According to Pulitzer-prize winning investigative journalist Seymour Hersh, following the US invasion of Iraq Saudi Arabia persuaded Washington to crackdown on Iran and its allies in the region (the Shiite crescent), most notably Assad's Syria.
"The Saudis have considerable financial means, and have deep relations with the Muslim Brotherhood and the Salafis — Sunni extremists who view Shiites as apostates," Hersh wrote in his article for The New Yorker in 2007, citing Vali Nasr, a senior fellow at the Council on Foreign Relations and expert in Middle Eastern affairs.
Summing up the results of their "business trip" to the Syrian Arab Republic, Ross wrote: "When Jared and I went to Syria, it was because we knew that Syrian society was growing increasingly young (population will double in 17 years) and digital and that this was going to create disruptions in society that we could potential harness for our purposes."
Clark turns the spotlight on the fact that "those 'purposes' were of course 'regime change' and to break Syria's alliance with Iran."
In summer 2012, when the Syrian conflict spun out of control political aide Sidney Blumenthal wrote to Hillary Clinton:
"The fall of the House of Assad could well ignite a sectarian war between the Shiites and the majority Sunnis of the region drawing in Iran, which, in the view of Israeli commanders would not be a bad thing for Israel and its Western allies."
Nearly simultaneously president of 'Google Ideas' Jared Cohen offered the State Department a new digital tool aimed at bolstering defections from the Syrian government, Clark notes.
"Our logic behind this is that while many people are tracking the atrocities, nobody is visually representing and mapping the defections, which we believe are important in encouraging more to defect and giving confidence to the opposition," Cohen wrote.
"Internally, events are taking a clear sectarian direction.
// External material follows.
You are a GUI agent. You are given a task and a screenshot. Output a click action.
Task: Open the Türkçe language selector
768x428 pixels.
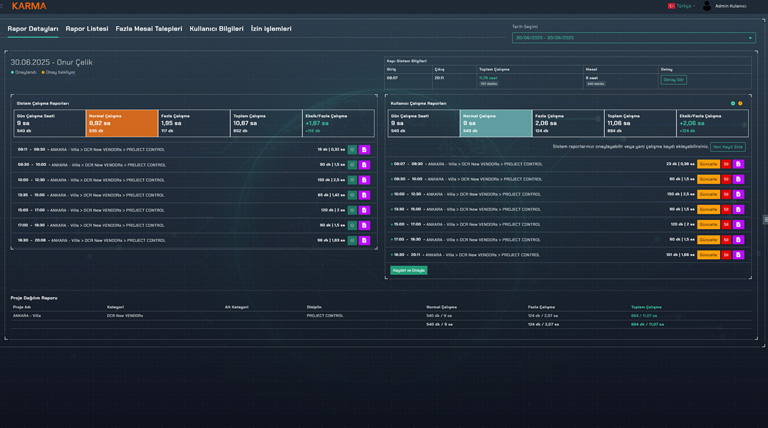pyautogui.click(x=681, y=6)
The Salafists, the Muslim Brotherhood and AQI [al-Qaeda in Iraq] are the major forces driving the insurgency in Syria… AQI supported the Syrian opposition from the beginning, both ideologically and through the media" the DIA report read.
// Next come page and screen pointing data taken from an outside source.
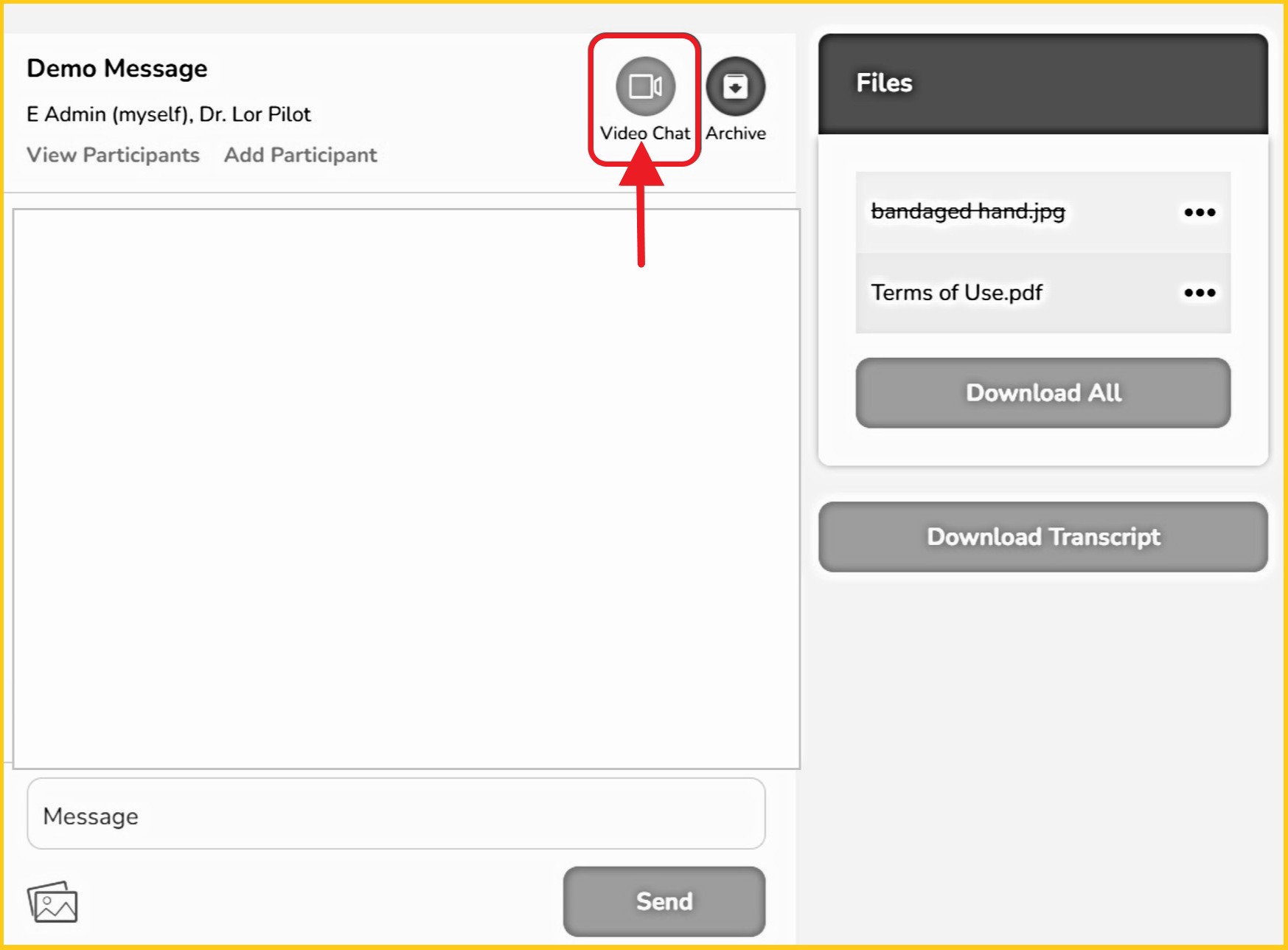The width and height of the screenshot is (1288, 950).
Task: Click the Download All button
Action: tap(1042, 392)
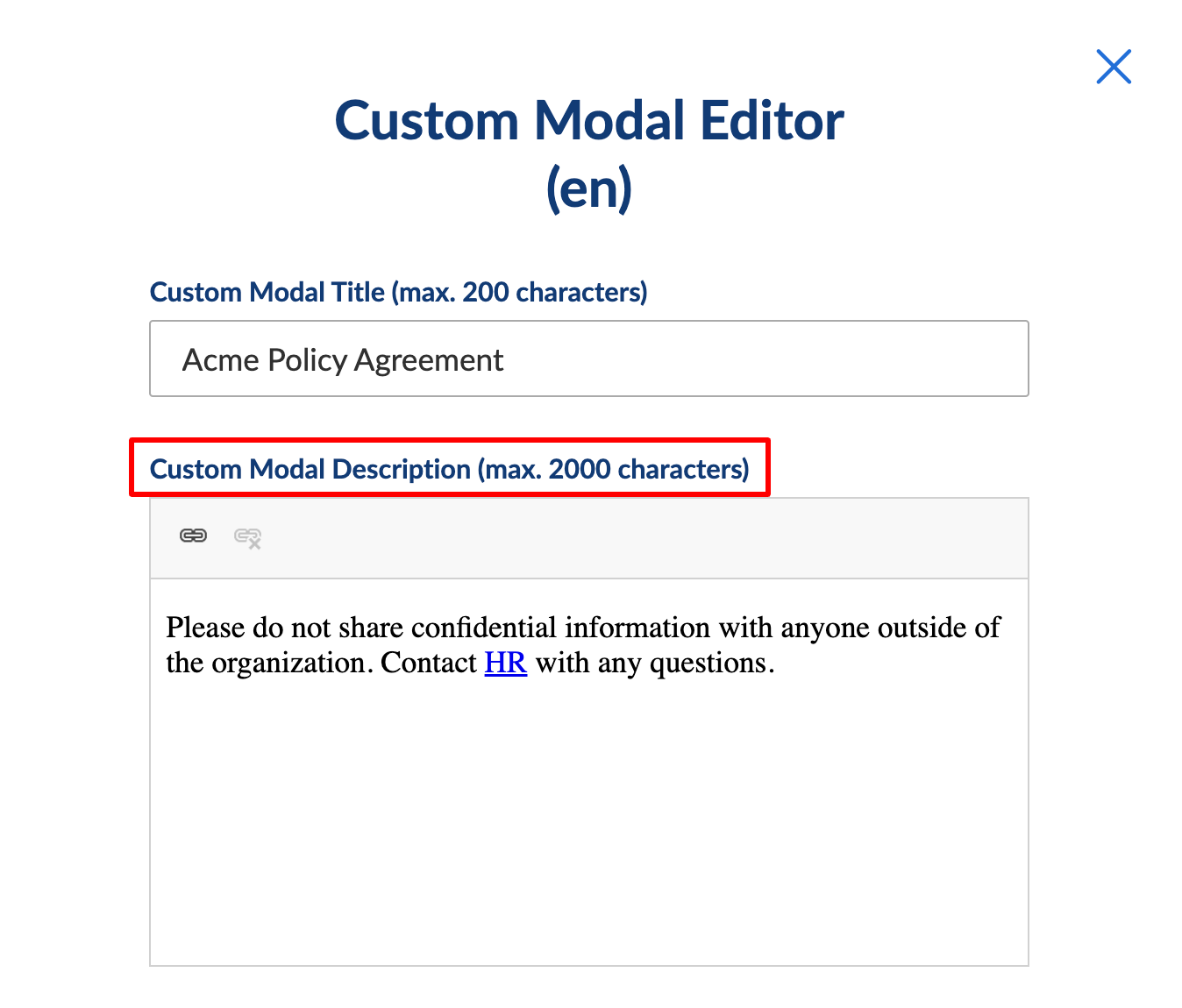Click the insert link icon
The image size is (1182, 1008).
[x=193, y=536]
However, it did not prevent the Obama administration from continuing their operation. They were fully aware of what forces they were playing with.
In 2015, in an interview with Al-Jazeera Michael Flynn, former head of the US Defense Intelligence Agency (DIA), confirmed that that it was a "willful decision" of the Obama administration to team up with Salafists, al-Qaeda and the Muslim Brotherhood in Syria back in 2012.
"I don't know that they turned a blind eye, I think it was a decision. I think it was a willful decision," Flynn said.
"WikiLeaks confirms that — as was the case in Libya and Iraq — almost everything about the official "western establishment" version of the war in Syria was false," Clark underscores.
"Far from being an innocent bystander, the US went out of its way to destabilize the country and exploit ethnic and religious divisions," he stresses.